Chief Judge Joel F. Dubina of the U.S. 11th Circuit Court of Appeals urged graduates of Samford University's Cumberland School of Law to "avoid scheduling your life away." Speaking at the law school commencement Friday, May 17, he said that was the most important advice he would share with them.
"You make this journey through life only once, and some things can be done only during a certain part of your life," he said. "You can't tell an eighteen-year old that at long last, you have time and are ready to play with him or her. The time to help a friend in trouble is now," not in two weeks or two years.
The law is a demanding profession, he said, and professors call it is a jealous mistress. "But I say to you: It doesn't have to be that way!" He urged the law graduates "to live every day to its fullest and learn to live a balanced life."
Judge Dubina, a 1973 Cumberland graduate, spoke to a class of 149 and an audience of about 1,800 in Samford's Wright Center. Law graduate Blake Hungerford of Kennesaw, Ga., won the Daniel Austin Brewer Professionalism Award presented annually at Commencement. The award is named in honor of the father of retired Cumberland professor and former Alabama governor Albert Brewer.

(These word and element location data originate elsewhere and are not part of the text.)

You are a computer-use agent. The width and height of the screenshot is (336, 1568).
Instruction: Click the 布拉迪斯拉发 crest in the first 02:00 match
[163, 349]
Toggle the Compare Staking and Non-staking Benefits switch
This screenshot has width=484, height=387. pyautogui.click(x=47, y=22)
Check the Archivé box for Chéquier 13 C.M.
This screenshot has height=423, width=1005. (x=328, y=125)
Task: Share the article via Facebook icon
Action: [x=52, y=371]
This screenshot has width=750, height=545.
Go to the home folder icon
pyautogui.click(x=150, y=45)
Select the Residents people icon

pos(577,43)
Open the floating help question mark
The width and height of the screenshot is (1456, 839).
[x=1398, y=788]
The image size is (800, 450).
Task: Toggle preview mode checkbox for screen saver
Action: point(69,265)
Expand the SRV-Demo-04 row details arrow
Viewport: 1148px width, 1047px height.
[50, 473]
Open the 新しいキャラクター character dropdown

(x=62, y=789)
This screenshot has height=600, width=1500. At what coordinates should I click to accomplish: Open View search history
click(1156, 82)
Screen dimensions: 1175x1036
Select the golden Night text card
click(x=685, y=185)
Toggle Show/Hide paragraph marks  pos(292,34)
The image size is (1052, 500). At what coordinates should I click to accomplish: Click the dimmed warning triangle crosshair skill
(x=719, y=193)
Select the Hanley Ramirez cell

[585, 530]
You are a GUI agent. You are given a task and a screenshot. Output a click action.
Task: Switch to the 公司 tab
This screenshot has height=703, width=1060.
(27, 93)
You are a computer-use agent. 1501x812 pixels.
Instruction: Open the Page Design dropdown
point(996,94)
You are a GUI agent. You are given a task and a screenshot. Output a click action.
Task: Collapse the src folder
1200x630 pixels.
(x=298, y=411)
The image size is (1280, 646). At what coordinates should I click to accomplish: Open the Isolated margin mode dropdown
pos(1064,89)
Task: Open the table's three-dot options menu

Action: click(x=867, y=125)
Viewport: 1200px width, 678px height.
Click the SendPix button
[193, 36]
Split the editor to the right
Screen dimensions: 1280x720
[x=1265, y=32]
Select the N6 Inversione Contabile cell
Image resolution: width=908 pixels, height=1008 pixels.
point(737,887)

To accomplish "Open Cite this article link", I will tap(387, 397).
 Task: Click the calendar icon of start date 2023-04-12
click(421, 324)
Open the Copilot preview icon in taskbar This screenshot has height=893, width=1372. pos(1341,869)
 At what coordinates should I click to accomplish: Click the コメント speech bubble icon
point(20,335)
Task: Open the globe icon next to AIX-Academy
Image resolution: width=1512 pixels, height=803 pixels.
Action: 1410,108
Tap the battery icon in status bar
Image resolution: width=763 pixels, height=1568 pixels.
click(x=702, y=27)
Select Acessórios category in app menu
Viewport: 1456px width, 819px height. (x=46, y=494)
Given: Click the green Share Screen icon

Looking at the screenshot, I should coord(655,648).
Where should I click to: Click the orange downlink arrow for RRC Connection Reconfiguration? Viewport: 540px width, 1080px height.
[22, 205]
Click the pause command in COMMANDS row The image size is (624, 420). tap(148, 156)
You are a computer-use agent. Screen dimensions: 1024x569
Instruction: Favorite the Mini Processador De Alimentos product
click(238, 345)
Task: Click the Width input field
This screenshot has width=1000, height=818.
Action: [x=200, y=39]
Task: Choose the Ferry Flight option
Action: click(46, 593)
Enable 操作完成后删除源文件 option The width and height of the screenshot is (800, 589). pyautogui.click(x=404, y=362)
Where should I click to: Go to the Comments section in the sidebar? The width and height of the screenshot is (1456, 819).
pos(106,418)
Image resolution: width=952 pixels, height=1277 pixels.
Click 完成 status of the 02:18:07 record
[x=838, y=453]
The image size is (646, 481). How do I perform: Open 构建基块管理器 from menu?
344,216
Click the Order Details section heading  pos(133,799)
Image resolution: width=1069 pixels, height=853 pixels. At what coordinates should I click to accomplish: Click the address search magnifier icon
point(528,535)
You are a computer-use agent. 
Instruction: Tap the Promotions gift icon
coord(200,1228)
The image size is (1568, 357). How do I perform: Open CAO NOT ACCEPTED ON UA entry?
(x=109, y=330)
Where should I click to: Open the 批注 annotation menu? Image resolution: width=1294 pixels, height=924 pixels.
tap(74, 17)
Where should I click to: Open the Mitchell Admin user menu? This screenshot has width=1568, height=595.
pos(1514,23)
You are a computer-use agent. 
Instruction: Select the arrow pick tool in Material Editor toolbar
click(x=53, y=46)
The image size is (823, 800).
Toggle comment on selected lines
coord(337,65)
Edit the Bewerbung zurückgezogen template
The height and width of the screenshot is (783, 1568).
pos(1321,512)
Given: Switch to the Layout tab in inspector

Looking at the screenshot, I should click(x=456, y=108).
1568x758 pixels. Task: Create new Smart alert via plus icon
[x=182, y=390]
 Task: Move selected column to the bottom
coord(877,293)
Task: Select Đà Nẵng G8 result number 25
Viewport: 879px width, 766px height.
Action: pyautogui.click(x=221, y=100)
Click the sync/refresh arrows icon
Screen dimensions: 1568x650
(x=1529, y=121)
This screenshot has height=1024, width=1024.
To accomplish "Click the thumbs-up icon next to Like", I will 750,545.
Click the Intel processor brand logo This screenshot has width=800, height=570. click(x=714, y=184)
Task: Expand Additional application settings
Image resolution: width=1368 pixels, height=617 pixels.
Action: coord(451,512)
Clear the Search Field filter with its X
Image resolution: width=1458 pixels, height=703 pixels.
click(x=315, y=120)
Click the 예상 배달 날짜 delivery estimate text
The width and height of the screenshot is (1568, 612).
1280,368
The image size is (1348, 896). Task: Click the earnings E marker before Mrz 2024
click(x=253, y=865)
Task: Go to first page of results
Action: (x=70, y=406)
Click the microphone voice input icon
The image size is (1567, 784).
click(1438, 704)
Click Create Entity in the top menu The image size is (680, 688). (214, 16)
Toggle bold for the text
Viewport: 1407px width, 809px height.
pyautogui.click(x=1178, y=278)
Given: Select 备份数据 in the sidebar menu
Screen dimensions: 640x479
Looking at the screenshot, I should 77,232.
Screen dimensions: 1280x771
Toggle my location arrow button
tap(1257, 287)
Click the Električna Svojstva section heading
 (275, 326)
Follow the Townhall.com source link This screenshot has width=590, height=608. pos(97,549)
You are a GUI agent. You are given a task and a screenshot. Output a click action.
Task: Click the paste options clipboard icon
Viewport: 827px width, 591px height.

"The greatest lawyers and judges in this country have been those who saw their work as an esteemed profession bound by an oath about justice, and not as a market-driven search for profit at any cost," said Dubina.
Video: Samford Commencement 2013
He said, "in his view," bar associations and courts "must demand that lawyers give something back to our great profession." He challenged the graduates to accept court appointments without complaint and to get involved in pro bono projects to help the poor and indigent.
The judge told the graduates they must work to uphold the confidence of the public in our legal system. "Our profession demands that you preserve the confidence in our system by being an effective advocate for your client and by acting with integrity in all aspects of your life," he said.
Dubina said "the cry for justice is universal," and that people all over the world "would give all they possess to live under a justice system like ours." He challenged the graduates to "uphold our legal foundations and support our system in its pursuit of truth, justice, and equality."
The judge told the graduates that he went to law school at the insistence of his father, who told him that the professors would "teach you how to think." He assured them that "having a law degree will greatly benefit you" because it is "the most versatile degree one can obtain."